• [ФРАГМЕНТ ДОКУМЕНТА]
§

13. Мой герой выруливает на старт

   Как это ни странно, но именно допрос Германа Геринга сыграл положительную роль в моих литературных делах, никакого отношения к нему, Герингу, не имеющих. Я уже писал, что вынужденные слова «второго наци» Германии о «загадочном» советском человеке, которого не понимала и не понимает буржуазная Европа, о человеке, который громил и разгромил разбойничьи армии Кейтеля, воздушный флот Геринга, который топил корабли Редера и в финале войны водрузил свое знамя на крыше цитадели нацизма, что эти вынужденные слова заставили меня месяц назад сесть за книгу об одном из таких людей, старшем лейтенанте Алексее Мересьеве. Оттуда, из зала суда, где развертывается ужасающая повесть нацистских злодеяний, спешил я к себе в каморку, к повести о настоящем человеке, советском человеке, находя в ней забвение от всего того, что мы видим и слышим изо дня в день на процессе.
   Разбитый, разгромленный, тонущий мир фашизма, главари которого держат ответ перед Судом Народов, таким образом сталкивается с простым, честным, светлым миром советского парня, и парень этот неизменно одерживает маленькую победу. Пишется хорошо, легко. Николай Жуков – старый друг и болельщик этой книги, который недавно вместо «здравствуй» спрашивал у меня, пишу ли я, теперь уже – хочет он того или не хочет – слушает каждое утро мой «творческий отчет» о жизненных перипетиях летчика за минувшее утро и подбадривает неизменно:
   – Валяй, валяй дальше…
   Страница за страницей будто сами вылетают из-под пера. У меня нет ни конспекта, ни плана, только вот эта тетрадь с давно сделанными репортерскими записями Я не знаю, как воевал этот парень после давней нашей встречи под Орлом. Не знаю – жив ли он или сложил голову в сражении с асами Германа Геринга из дивизии Гихтгофен. Только тетрадка с надписью «Дневник полета 3-й эскадрильи», где в августовскую, пахнущую малиной ночь я записал рассказ этого парня. Только она и является моим путеводителем по его жизни.
   Пишу так усидчиво, что мои друзья, нюрнбергские воробьи, уже привыкли с рассветом видеть в окне склоненную к столу человеческую фигуру и, вероятно, стали принимать меня за некий странный, неодушевленный предмет. Насытившись всяческой чепухой, которую я с вечера насыпаю на подоконник, они беззастенчиво влезают в комнату, прыгают по письменному столу, ведя между собой крикливые беседы, вероятно, на немецком языке.

§

• [СОСТАВ НАБОРА ДАННЫХ]
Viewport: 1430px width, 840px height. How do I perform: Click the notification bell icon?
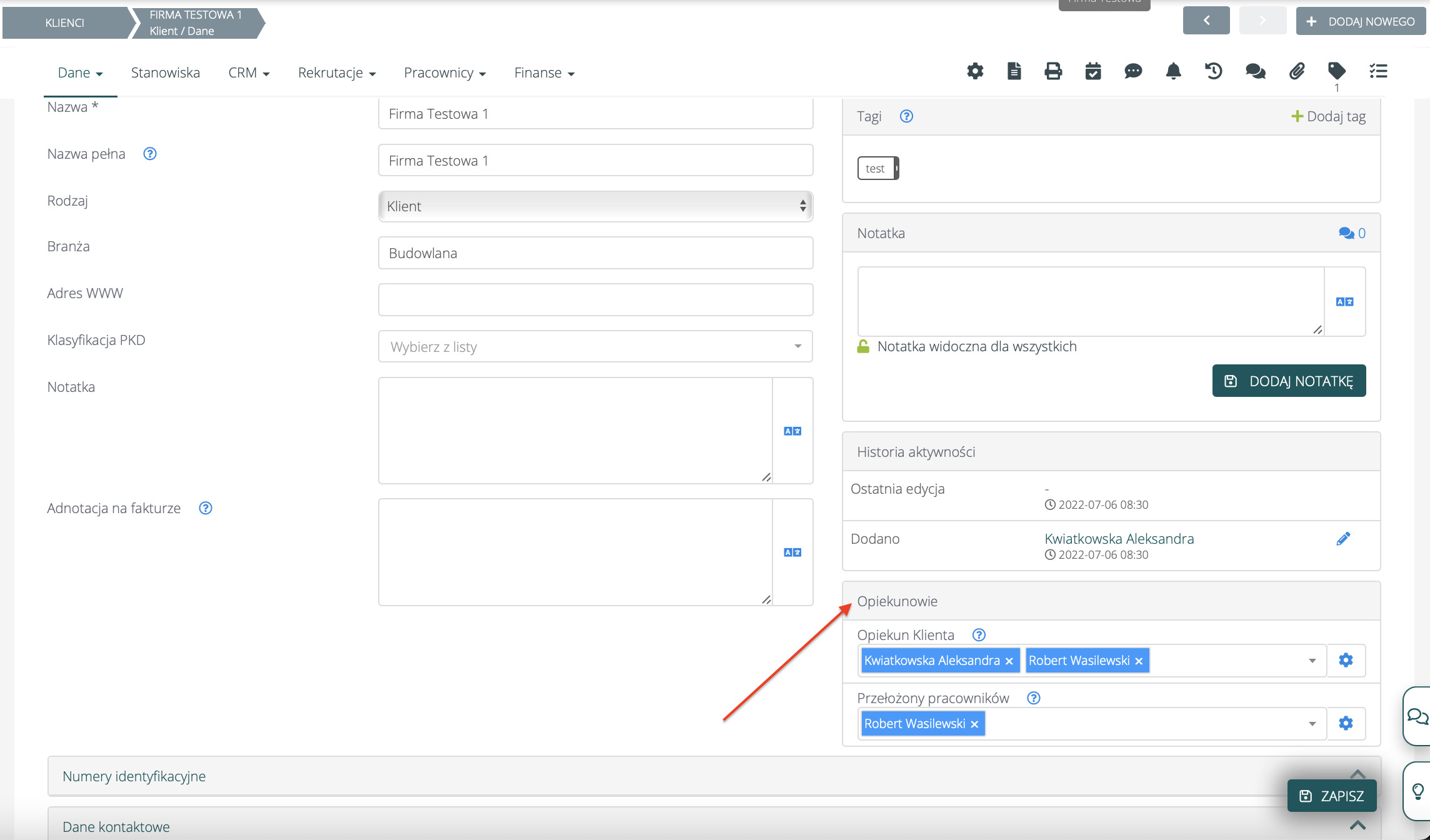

§

• [УСЛОВИЕ ЗАДАНИЯ] Перепиши из отрывка о работе над книгой часть, которая начинается со слов «13. Мой герой» и заканчивается словами «день на процессе.», заменив в ней «каморку» на «комнату». Список к этому заданию отношения не имеет.

• [РЕЗУЛЬТАТ ВЫПОЛНЕНИЯ]
13. Мой герой выруливает на старт

   Как это ни странно, но именно допрос Германа Геринга сыграл положительную роль в моих литературных делах, никакого отношения к нему, Герингу, не имеющих. Я уже писал, что вынужденные слова «второго наци» Германии о «загадочном» советском человеке, которого не понимала и не понимает буржуазная Европа, о человеке, который громил и разгромил разбойничьи армии Кейтеля, воздушный флот Геринга, который топил корабли Редера и в финале войны водрузил свое знамя на крыше цитадели нацизма, что эти вынужденные слова заставили меня месяц назад сесть за книгу об одном из таких людей, старшем лейтенанте Алексее Мересьеве. Оттуда, из зала суда, где развертывается ужасающая повесть нацистских злодеяний, спешил я к себе в комнату, к повести о настоящем человеке, советском человеке, находя в ней забвение от всего того, что мы видим и слышим изо дня в день на процессе.